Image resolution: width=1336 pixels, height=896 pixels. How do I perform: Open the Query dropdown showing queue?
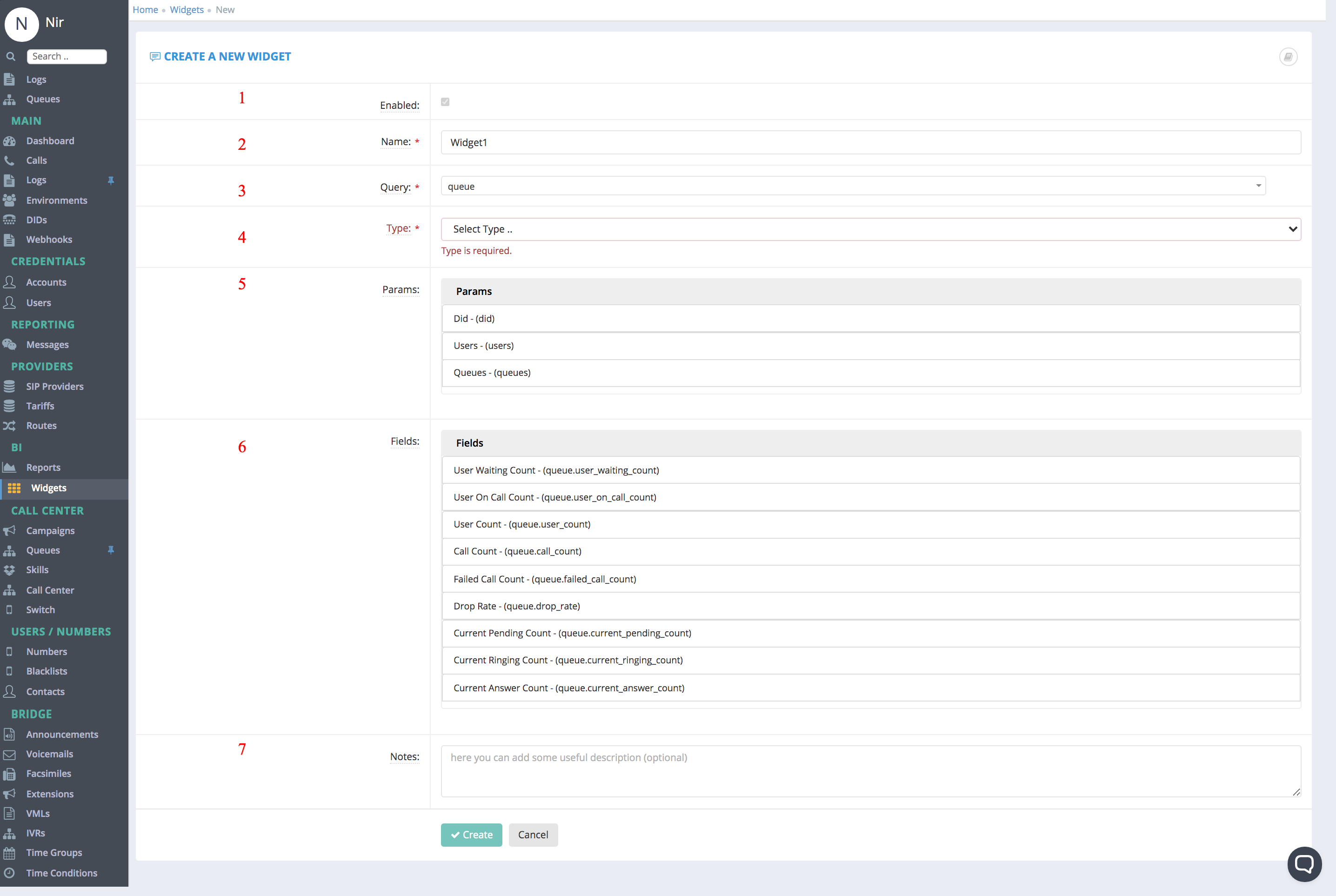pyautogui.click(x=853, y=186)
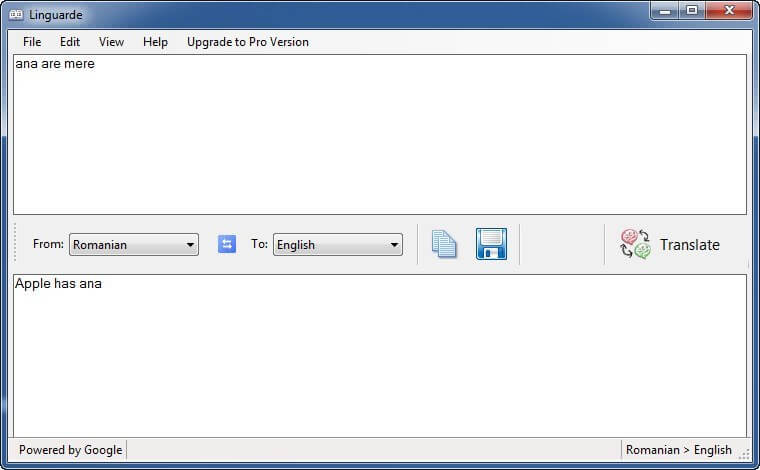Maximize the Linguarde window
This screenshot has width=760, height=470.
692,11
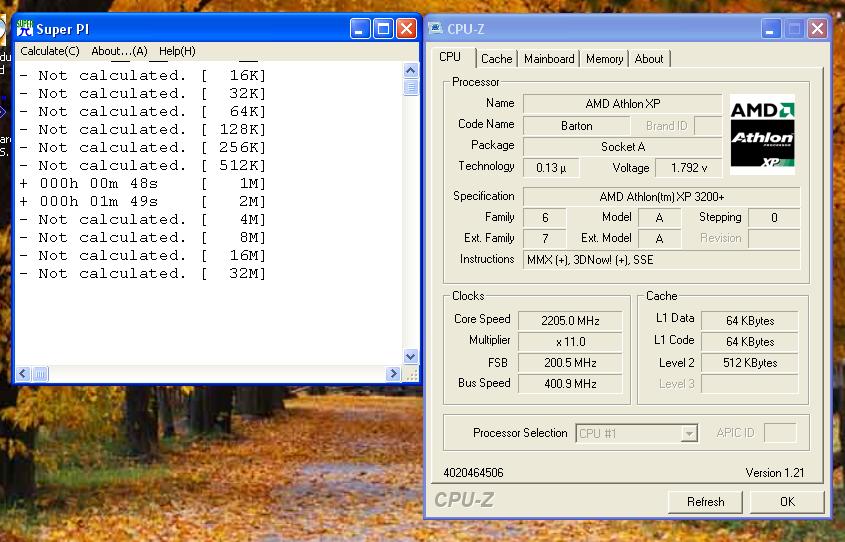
┄┄┄┄┄┄┄┄┄┄┄┄┄┄┄┄┄┄┄┄
• **Prompt**
Set out every line of the records above as a numbered list, skipping blank lines and omitting the pictures.

• **The reply**
1. Image resolution: width=1336 pixels, height=896 pixels. How do I perform: Open the Query dropdown showing queue?
2. pyautogui.click(x=853, y=186)
3. Maximize the Linguarde window
4. This screenshot has width=760, height=470.
5. 692,11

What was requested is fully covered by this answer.